M. Nazmi Değirmenci


Turizm kataloğu


 Masamın ve sehpamın üzerine o kadar güzel yakıştı ki hiç kaldırmıyorum, odama her gelenin eline yakışıyor, hayret ve hayranlıkla sayfaları çeviriyorlar. Sohbet konusu Darende oluyor ve başlıyoruz konuşmaya. Bazen soru cevap şeklinde olan sohbetler bazen misafirlerin yaptığı bir Darende gezisinde gidip gördüklerini ve görmediklerini anlatmaları şeklinde oluyor. Sanki Darende`nin gönüllü turizm elçileri? İnsanın memleketini başkalarının överek anlatmaları ne güzel oluyor, bu durum benim ruhumu çok okşuyor mutlu oluyorum. Turizm çeşitliliğiyle zengin, her bakanın gönül zenginliğine hitap eden bir değerimiz var. Tohma kıyısında yaşanmış 7000 yıllık bir tarih ticaret ve kültür merkezinden söz ediyoruz.
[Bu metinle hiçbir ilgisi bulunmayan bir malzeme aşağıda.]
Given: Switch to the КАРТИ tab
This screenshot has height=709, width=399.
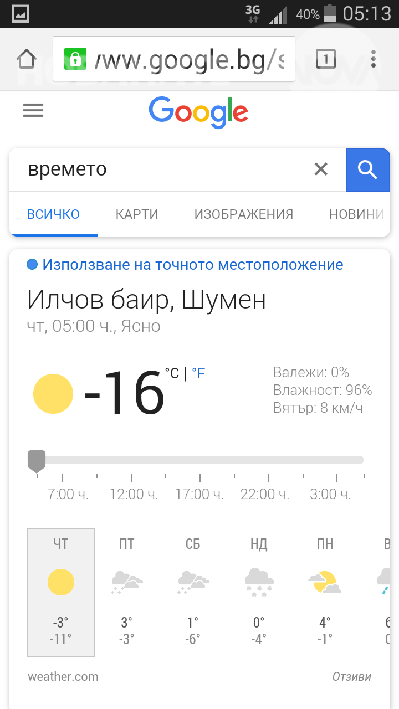Looking at the screenshot, I should (x=137, y=214).
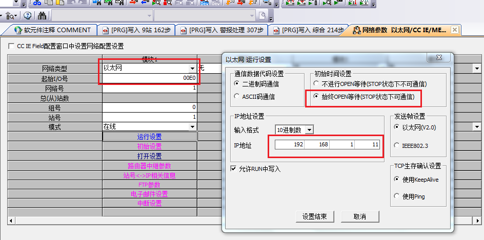Open the 网络类型 以太网 dropdown
484x240 pixels.
point(192,68)
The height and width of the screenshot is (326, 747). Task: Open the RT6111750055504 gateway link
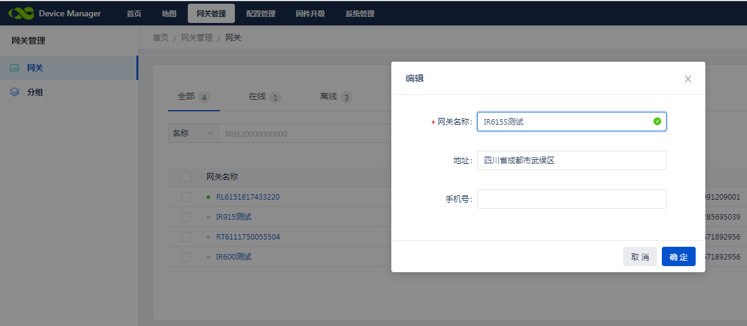[248, 237]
 Yukardaki paragrafta Darende sohbetlerine vesile olan, Darende Turizm Kataloğu`ndan bahsediyorum, gördünüz mü? Es-Seyyid Osman Hulûsi Efendi Vakfı tarafından bastırılan kırk yapraklı bir çalışma. Farklı bir tasarım, ölçüleri sıra dışı, kullanılan renklerle, anlam yüklenmiş etkileyici bir kapak. Laleli Türkiye logosu, gül renginde `Otuz Yapraklı Gül Şehri` yazısı, insanlara güven ve huzur verip, rahatlatıcı özelliği ile olumlu bakmayı sağlayan, yeşil renkli, kapağa hâkim bir `Darende` yazısı. Beyaz zeminde, neşeli ve sakin duyguları aynı anda yaşatan, turkuaz hâkimiyetinde Somuncu Baba Külliyesi`nin bir fotoğrafı. Gül yapraklarının yağmur damlacıkları gibi Külliye`nin üzerine döküldüğü çok manidar bir görsel! Emeği geçenlere teşekkürle başlamak istiyorum.
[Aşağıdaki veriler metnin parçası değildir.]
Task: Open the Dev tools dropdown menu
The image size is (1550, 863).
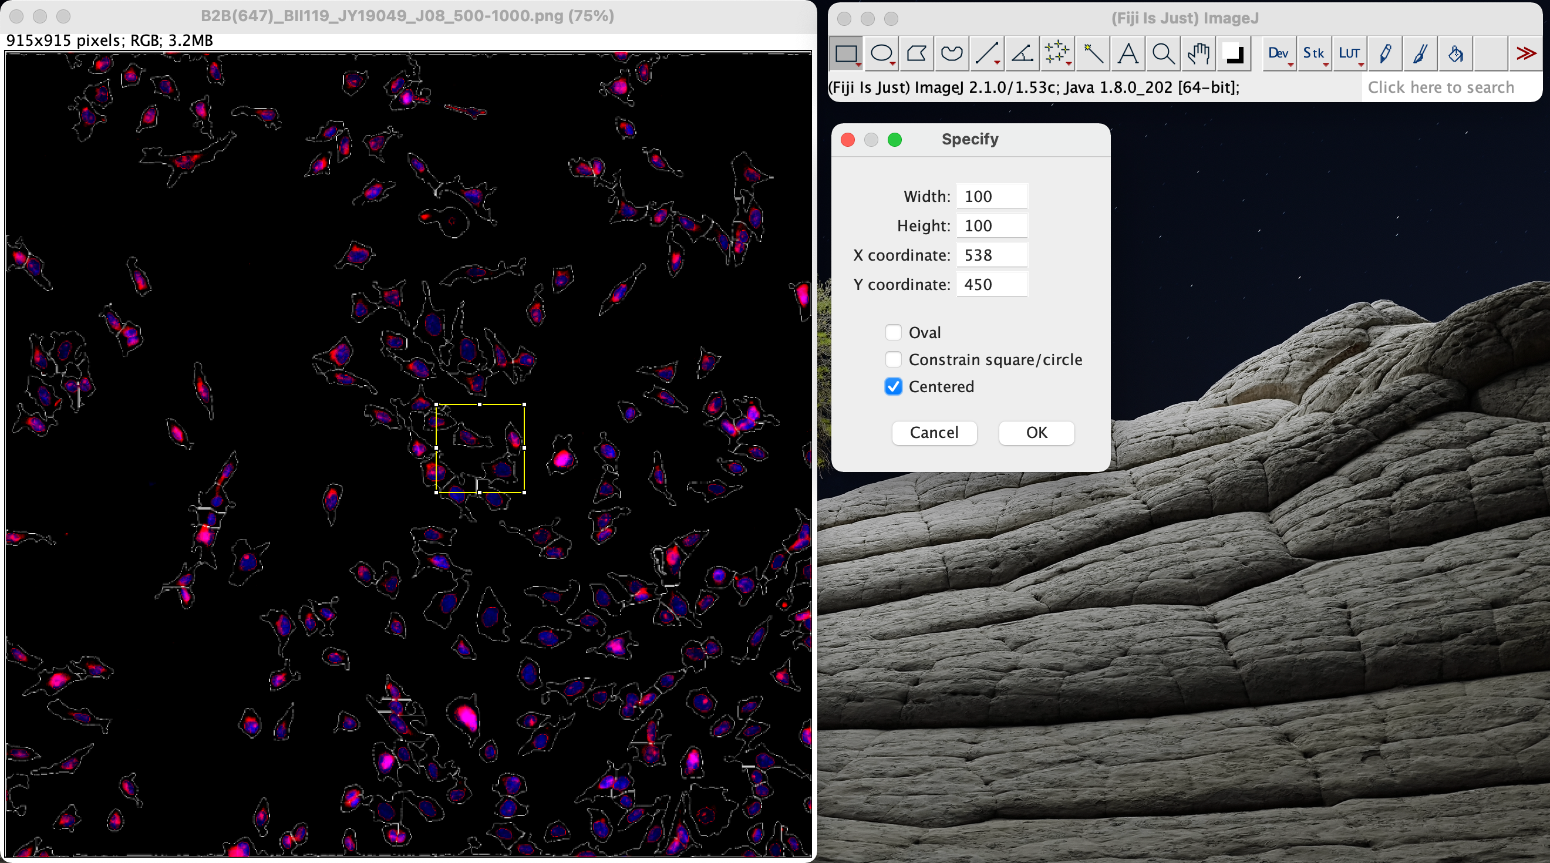Action: (x=1278, y=54)
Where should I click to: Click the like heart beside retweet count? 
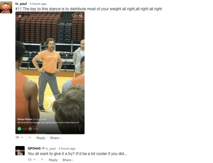[30, 129]
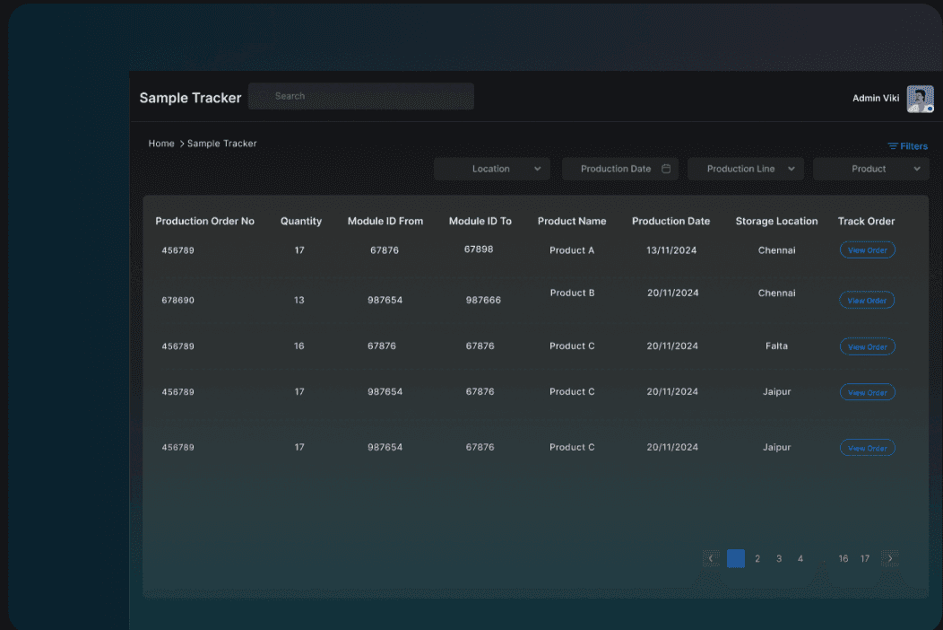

 Bugün millet ve ülke olarak, yaşadığımız sorunların, temelindeki unsurlardan biri, temsiliyet ve tanıtımdır. Kim neyi temsil ediyor, nasıl tanıtıyor, bundaki sorumluluğu nedir, kazandığı kaybettiği kimedir? Bu soruların cevabını aramamız gerekir. Birinin veya bir topluluğun adına davranmak, bir grubun sözcülüğünü yapmak, onun adına eylemde bulunmak, belirgin özellikleri ile onu yansıtmak, sembolü olmak onu doğru anlatmak tanıtmaktır.
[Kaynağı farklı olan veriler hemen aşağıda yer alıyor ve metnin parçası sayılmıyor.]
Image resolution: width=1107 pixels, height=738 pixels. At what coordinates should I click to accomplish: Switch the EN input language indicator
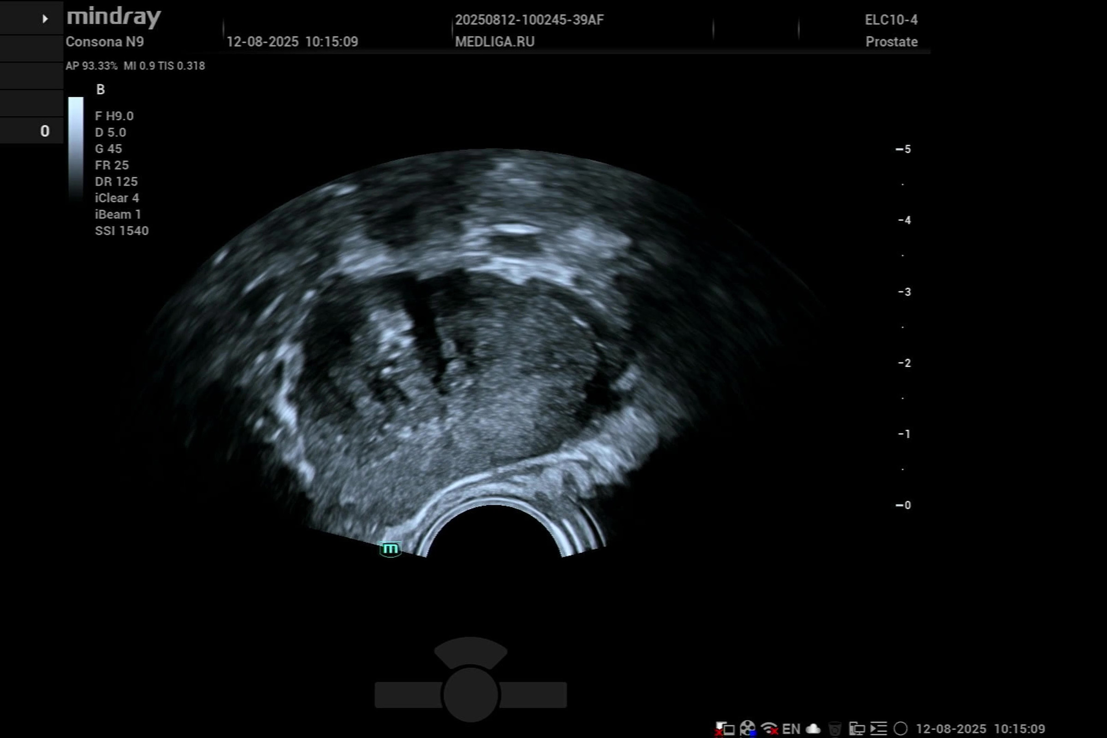tap(791, 729)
 Milletin gönlünde taht kurmuş, kültürel yapının oluşumunda köşe taşı olmuş, kendine özgü bir amaç ve görev üstlenmiş, yöre, yer, kişi isimleri, keyfi olarak bilinçsizce kullanılmış ve halen de kullanılmaktadır. Yazılı kaynak veya yaşamsal hiçbir bağlantısı olmadan, madden ve manen temsiliyet sorumluluğunu üstlenmeden bu isimler, farklı amaçlarla keyfi olarak sorgusuz ve sualsiz kullanılmaktadır, maalesef. Kaşıkçı elması misali büyük hata ve yanılgılara sebebiyet vermektedir. Bireysel veya toplumsal bu keyfi uygulamalara duyarsız kalınmamalıdır.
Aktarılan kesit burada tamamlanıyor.